• [Stated goal]
Return every line of the items below that contains the string "arrow". Case counts.

• [Records provided]
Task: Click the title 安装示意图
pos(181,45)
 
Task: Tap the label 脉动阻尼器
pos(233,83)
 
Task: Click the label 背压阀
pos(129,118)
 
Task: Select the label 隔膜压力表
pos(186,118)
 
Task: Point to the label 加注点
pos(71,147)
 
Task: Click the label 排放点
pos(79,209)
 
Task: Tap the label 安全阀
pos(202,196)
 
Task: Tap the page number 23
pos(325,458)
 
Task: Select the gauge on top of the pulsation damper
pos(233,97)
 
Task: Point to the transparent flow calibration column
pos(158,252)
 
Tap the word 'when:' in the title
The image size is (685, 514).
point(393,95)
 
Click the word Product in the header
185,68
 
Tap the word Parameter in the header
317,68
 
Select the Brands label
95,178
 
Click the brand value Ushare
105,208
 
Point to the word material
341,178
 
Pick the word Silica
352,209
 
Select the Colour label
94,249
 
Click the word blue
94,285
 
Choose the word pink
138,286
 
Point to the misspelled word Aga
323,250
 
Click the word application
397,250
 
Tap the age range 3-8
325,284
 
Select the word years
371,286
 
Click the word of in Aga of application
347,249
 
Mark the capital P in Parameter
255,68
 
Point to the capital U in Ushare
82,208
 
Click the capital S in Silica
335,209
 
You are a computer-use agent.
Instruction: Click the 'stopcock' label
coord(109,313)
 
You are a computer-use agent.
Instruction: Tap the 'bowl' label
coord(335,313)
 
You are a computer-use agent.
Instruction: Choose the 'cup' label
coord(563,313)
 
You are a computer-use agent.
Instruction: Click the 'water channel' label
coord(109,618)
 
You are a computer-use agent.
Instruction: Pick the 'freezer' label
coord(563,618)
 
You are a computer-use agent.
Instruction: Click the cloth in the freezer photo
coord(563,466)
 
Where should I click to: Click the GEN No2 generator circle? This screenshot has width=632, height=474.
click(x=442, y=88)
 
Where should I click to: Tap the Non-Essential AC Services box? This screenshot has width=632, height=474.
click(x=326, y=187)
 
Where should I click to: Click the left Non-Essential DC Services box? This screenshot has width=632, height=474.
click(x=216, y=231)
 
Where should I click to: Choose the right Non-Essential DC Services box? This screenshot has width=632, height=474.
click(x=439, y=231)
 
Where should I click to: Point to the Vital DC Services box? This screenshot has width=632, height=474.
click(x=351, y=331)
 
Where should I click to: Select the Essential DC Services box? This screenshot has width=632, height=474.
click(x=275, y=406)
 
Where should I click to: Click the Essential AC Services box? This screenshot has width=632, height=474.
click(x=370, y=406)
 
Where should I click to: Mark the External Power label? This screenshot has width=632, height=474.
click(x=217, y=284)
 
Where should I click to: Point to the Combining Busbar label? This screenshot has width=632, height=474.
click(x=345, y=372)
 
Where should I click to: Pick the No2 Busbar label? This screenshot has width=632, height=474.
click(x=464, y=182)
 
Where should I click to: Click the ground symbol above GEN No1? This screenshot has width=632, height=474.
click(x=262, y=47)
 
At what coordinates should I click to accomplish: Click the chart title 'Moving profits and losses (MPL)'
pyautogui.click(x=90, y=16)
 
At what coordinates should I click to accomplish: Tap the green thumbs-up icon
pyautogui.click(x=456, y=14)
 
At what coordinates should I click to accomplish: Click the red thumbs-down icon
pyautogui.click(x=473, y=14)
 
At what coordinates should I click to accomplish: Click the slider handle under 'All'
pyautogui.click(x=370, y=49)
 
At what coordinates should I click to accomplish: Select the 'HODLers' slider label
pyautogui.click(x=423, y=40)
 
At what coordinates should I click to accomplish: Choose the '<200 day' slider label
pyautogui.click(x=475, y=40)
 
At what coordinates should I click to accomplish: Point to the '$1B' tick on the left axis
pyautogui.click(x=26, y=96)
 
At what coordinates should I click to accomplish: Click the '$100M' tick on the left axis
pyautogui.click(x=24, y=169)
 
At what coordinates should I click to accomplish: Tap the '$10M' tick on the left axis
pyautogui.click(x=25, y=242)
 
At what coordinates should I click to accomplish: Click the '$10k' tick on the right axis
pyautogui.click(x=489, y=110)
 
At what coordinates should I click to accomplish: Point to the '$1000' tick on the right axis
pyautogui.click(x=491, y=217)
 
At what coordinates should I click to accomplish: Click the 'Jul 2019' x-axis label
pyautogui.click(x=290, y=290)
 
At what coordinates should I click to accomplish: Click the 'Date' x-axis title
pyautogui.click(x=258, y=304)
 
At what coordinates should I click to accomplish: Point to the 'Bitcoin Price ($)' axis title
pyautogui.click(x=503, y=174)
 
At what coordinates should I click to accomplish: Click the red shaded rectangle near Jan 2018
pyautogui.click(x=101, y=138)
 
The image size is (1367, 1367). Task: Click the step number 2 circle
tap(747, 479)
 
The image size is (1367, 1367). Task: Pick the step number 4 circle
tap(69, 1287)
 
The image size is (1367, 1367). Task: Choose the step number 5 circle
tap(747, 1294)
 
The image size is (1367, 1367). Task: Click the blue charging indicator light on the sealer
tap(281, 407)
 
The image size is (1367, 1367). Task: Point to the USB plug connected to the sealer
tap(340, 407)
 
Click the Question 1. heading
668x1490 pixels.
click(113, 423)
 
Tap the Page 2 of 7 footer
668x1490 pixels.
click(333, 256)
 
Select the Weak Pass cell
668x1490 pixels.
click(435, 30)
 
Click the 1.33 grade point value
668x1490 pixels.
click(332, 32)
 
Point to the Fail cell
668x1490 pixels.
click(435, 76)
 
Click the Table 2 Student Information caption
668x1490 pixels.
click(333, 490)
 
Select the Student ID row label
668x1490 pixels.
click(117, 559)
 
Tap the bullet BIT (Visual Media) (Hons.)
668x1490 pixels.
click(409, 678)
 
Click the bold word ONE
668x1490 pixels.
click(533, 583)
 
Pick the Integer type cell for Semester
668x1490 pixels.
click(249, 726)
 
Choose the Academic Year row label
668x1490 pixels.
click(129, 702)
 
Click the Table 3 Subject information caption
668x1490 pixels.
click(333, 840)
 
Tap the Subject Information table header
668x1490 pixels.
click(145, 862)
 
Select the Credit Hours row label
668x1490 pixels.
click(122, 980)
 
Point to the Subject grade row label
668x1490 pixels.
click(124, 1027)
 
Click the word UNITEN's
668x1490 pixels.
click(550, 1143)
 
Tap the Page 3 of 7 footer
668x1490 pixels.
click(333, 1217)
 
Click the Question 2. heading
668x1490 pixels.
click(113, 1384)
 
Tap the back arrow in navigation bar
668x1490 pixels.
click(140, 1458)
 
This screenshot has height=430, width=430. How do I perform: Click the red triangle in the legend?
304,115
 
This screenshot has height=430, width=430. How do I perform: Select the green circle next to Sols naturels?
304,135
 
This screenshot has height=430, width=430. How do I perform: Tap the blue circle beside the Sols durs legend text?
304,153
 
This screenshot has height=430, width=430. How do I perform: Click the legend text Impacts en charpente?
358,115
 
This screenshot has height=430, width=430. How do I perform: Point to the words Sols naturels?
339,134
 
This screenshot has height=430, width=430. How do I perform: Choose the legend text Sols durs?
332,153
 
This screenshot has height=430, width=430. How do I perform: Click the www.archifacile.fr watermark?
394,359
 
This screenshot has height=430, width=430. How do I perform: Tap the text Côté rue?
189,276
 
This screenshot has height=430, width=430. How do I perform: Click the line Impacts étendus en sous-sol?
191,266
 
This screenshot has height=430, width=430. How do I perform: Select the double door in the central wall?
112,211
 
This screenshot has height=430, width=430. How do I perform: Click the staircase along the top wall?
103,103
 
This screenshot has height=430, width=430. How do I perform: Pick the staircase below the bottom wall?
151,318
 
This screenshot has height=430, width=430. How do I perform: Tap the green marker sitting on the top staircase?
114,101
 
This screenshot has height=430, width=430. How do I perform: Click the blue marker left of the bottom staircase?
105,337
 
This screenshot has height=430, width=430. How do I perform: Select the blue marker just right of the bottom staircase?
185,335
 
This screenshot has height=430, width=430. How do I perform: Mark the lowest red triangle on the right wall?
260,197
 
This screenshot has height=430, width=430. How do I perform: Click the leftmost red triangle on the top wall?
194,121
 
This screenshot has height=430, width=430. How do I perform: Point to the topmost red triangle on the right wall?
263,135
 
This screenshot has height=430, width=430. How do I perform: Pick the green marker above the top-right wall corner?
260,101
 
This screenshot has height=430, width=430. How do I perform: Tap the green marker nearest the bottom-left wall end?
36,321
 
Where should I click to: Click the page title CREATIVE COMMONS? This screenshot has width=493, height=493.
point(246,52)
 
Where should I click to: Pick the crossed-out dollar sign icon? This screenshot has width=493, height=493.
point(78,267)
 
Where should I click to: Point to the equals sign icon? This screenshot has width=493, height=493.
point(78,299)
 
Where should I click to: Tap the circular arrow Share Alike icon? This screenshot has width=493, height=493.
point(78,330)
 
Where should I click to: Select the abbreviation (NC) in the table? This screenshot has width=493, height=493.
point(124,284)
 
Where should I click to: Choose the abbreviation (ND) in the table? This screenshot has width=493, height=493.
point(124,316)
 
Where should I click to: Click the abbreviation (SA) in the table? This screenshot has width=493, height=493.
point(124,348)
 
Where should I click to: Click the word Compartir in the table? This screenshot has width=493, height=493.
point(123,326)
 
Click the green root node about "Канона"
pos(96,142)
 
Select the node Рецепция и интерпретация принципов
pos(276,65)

• [Finished answer]
Tap the back arrow in navigation bar
Where should I click to: Tap the circular arrow Share Alike icon? This screenshot has width=493, height=493.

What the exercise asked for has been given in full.